Being fearless on your adventures doesn’t mean that you won’t face new obstacles and challenges along the way. In fact, if you’re doing anything worth doing, you’ll most certainly run into something you weren’t expecting. Planning is a big part of any adventure, and we’ll get to that in another post, but you will need something to get you through those moments of uncertainty. For me, it’s always been goals.
I set near-term, long-term, and unattainable goals constantly. They can be as small as a daily punch out list or as lofty as a 10-year plan (see: starting an Insurtech startup). Those goals are what keep me from turning around in the face of adversity. It’s been that way for as long as I can remember.
When I first started playing basketball in 6th grade, I road the pine all season. My goal was to score 1 single basket, to be in the book for the season. When I got my chance, a wide-open layup with the defense literally walking towards me (it’s what you do when you’re up by 20 points), I took my shot… and I blew it.
I was devastated, but my dad pulled me aside later and told me I didn’t set my goal high enough. There was no way to make progress on the goal since it had such a binary outcome. So postseason, I re-calibrated my goals to become a better ball handler and shoot 100 layups per day until next season. Some days I made my goal, some days I didn’t.
The next season I started point guard and averaged 8 points and 5 assists. Those new goals got me there and got me more opportunities to set even higher goals. I’m not in the NBA or anything, because my goal of being over 6 feet tall has yet to be realized at the age of 38, but fingers crossed.
About 15 years ago I set another goal, to snowboard. A friend I worked with was selling his board, so I bought it from him sight unseen if he promised to show me how to use it that weekend.
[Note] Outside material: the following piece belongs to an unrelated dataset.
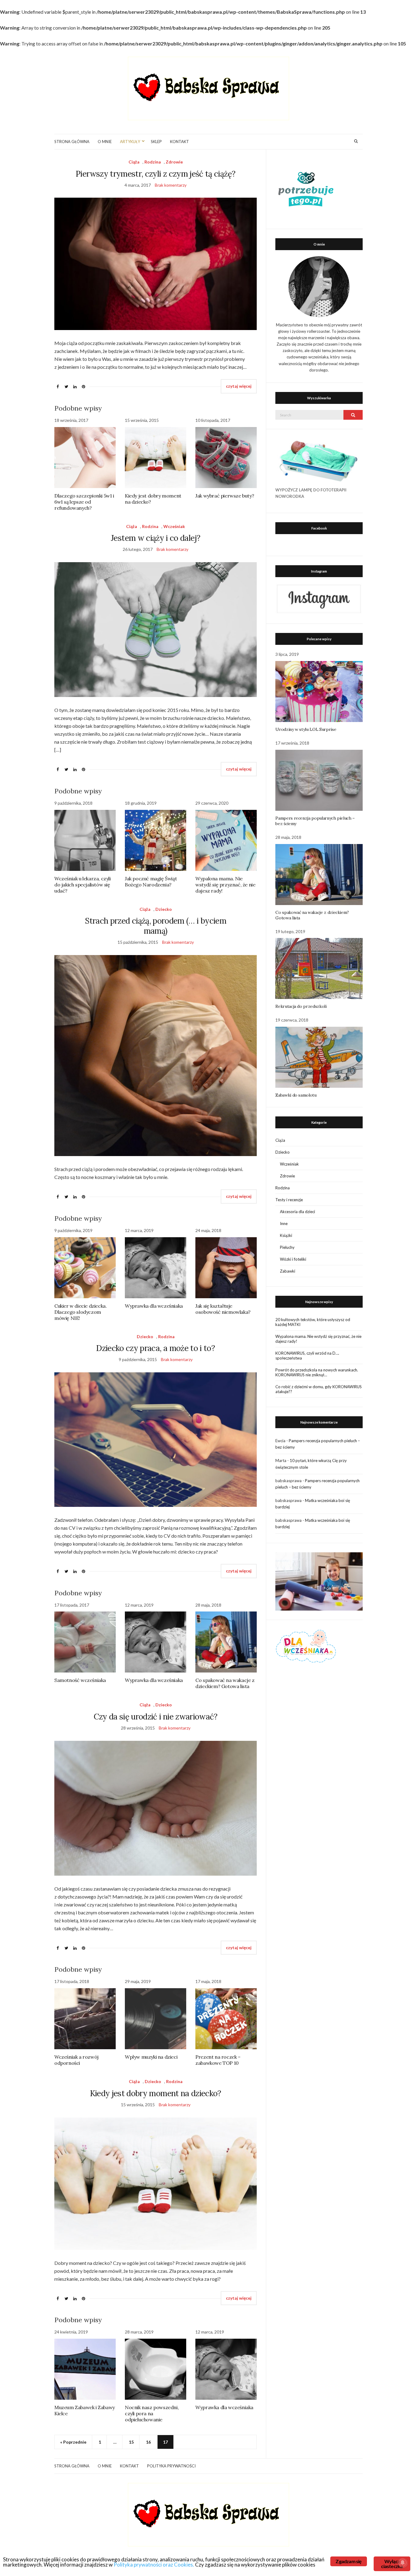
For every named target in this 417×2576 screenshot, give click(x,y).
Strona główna (71, 141)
We went to Wintergreen and I spent the entire day falling. It. Was. Miserable. My backside was bruised, my legs refused to support me the next day, but at least I was hydrated from eating all the snow. The only thing that kept getting me to stand back up on this new torture device I just bought myself was the goal of learning it. By the end of the day, I could almost ride my back edge to the base of the mountain. By next weekend, I had found and could trust my front edge. That’s when the fun kicked in.
Goals are so powerful that way. If you have one in your sights it can direct you through the pain, the fear, and through the struggle. You won’t always make your goal, but that doesn’t mean you should give up on it.
My next goal is about snowboarding again, but this time it’s to get my 5yo son on one. He says he’s excited, but we’ll see after the first wipeout how he feels about the adventure.
And I’m not the only Buddy team member with goals this year, here is the team rundown:
Brittany: To qualify for the Boston Marathon.
Cezar: New deadlift and bench PR, run some 5ks, and get the canoe fixed up to start using it.
Chris: Do a few triathlons and bike races as well as get my daughter on some blue and black slopes in Colorado.
Charles: Race the Buck Fifty in Croatan in March, take a week-long backcountry trip, and get back on the rock! I’ve neglected climbing for the past two years.
James: Climb the Grand or the Matterhorn, mountain bike the Colorado trail, do a bunch of local 5ks, Sail a Shallop from Jamestown to Washington, and cycle the Natchez Trace.